- Born: July 4, 1922 Miami, Florida
- Died: January 23, 2006 Mexico
- Known for: Painting, printmaking

= Michael Ponce de Leon =

American painter

Michael Ponce de Leon (1922-2006) was an American printmaker and painter.

==Biography==
Ponce de Leon was born on July 4, 1922, in Miami, Florida. His early life and education was in Mexico City. There he studied at Universidad Nacional Autónoma de México and the University of Mexico City. During World War II he served in the United States Army Air Forces.

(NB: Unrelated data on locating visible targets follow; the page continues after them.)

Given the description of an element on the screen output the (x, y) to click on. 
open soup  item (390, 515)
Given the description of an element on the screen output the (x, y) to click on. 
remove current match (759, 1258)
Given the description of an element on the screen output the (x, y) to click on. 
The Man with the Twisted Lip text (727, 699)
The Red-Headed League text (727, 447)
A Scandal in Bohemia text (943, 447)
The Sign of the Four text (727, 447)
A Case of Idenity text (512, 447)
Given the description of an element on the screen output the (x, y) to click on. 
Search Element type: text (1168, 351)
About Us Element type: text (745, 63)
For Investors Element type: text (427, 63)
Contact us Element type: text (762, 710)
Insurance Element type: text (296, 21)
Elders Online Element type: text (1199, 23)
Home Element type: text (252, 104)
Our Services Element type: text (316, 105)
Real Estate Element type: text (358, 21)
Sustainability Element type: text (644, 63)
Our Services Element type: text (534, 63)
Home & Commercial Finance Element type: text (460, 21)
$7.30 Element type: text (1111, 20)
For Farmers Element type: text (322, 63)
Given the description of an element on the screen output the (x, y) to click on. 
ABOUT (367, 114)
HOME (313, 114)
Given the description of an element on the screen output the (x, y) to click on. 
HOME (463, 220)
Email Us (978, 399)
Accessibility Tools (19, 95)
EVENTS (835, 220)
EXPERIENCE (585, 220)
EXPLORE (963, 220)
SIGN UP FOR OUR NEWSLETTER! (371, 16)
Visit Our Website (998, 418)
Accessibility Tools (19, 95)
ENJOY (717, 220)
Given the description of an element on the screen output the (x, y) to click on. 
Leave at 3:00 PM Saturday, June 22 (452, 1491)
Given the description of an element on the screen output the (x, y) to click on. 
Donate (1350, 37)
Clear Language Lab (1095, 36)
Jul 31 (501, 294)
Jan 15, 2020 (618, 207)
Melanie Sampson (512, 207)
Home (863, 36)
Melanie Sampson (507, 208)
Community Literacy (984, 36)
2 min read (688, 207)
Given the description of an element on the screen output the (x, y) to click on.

After the war he located in New York City where he studied at the Art Students League of New York, the National Academy of Design, and the School of the Brooklyn Museum.

In 1966 he had a solo exhibition at the Corcoran Gallery of Art in Washington, D.C. In 1967 Ponce de Leon received a of Guggenheim Fellowships

Ponce de Leon taught at a variety of colleges and universities from 1953 through 1980 including the Art Students League, Columbia University, Cooper Union, Hunter College, New York University, Pratt Institute, the Pratt Graphic Art Center, and Vassar College. His prints and paintings are in the collections of the Art Institute of Chicago, the Museum of Modern Art, the National Gallery of Art, the Smithsonian American Art Museum, and the Walker Art Center.

Ponce de Leon died in Mexico on January 23, 2006.